• Problem to solve: Pull out each line of the rows below that contains the string "Task", matching its case.
[Begin]
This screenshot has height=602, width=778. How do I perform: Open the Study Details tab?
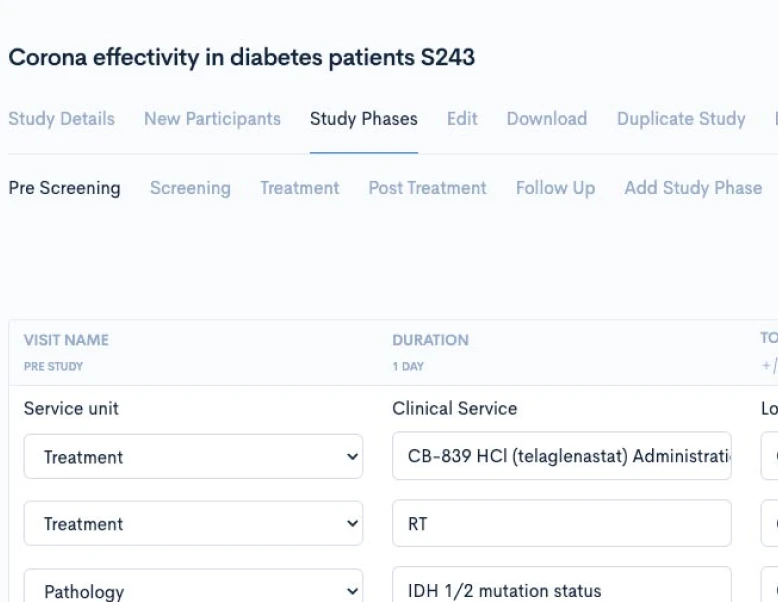(x=61, y=119)
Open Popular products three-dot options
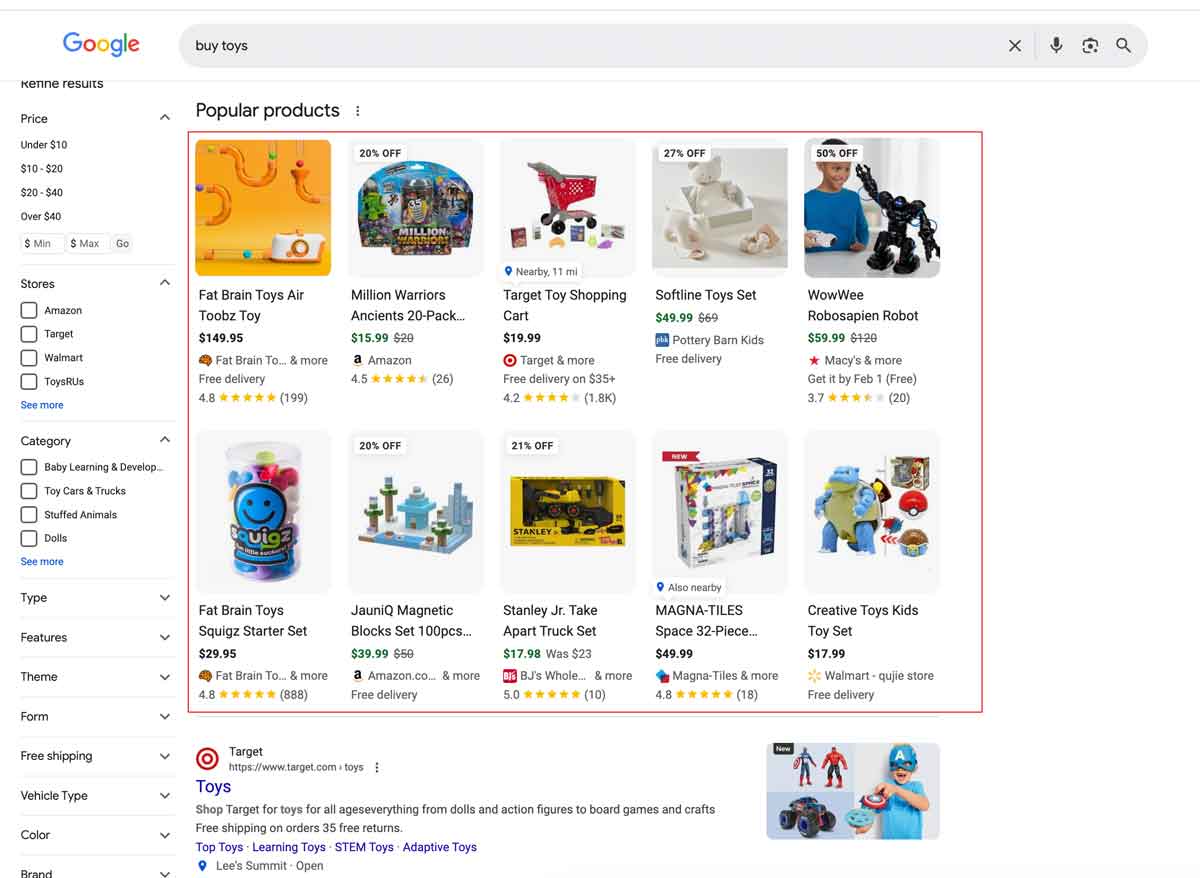Viewport: 1200px width, 878px height. [358, 111]
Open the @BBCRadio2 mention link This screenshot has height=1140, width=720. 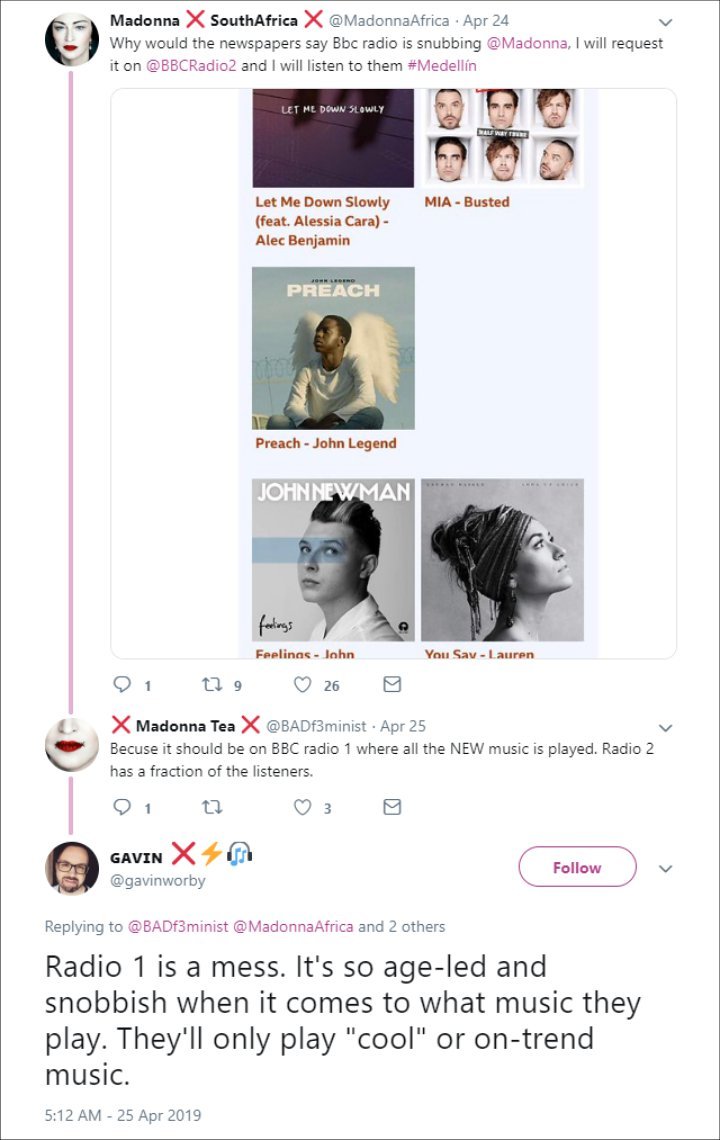(191, 65)
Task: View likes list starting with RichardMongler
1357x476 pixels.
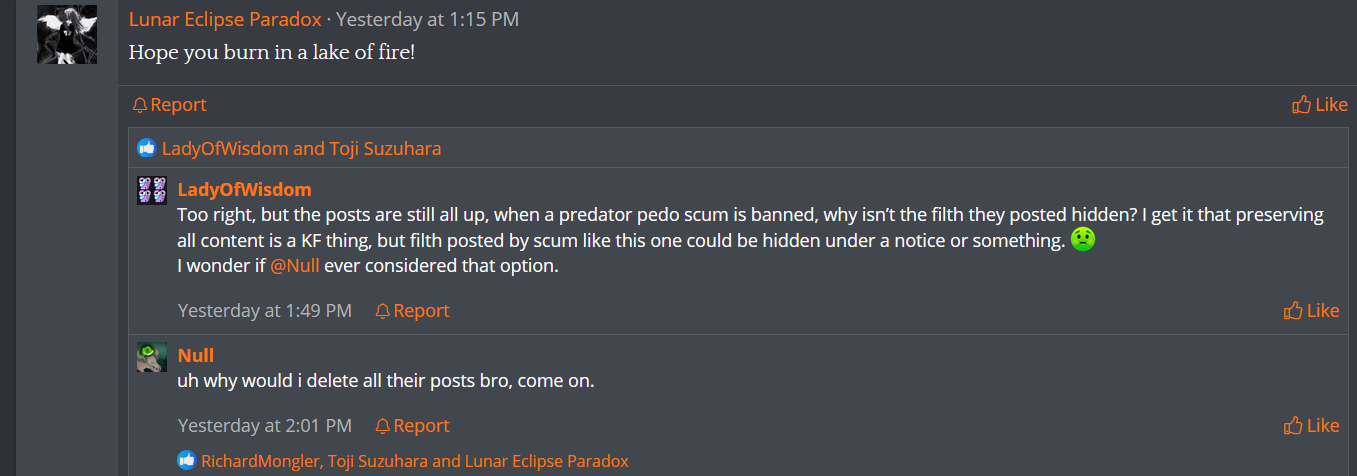Action: tap(415, 461)
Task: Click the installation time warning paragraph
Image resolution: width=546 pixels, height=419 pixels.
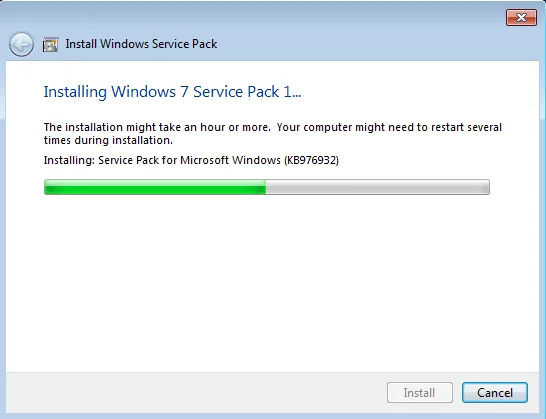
[End]
• The response:
Task: View likes list starting with RichardMongler
Task: Click the installation time warning paragraph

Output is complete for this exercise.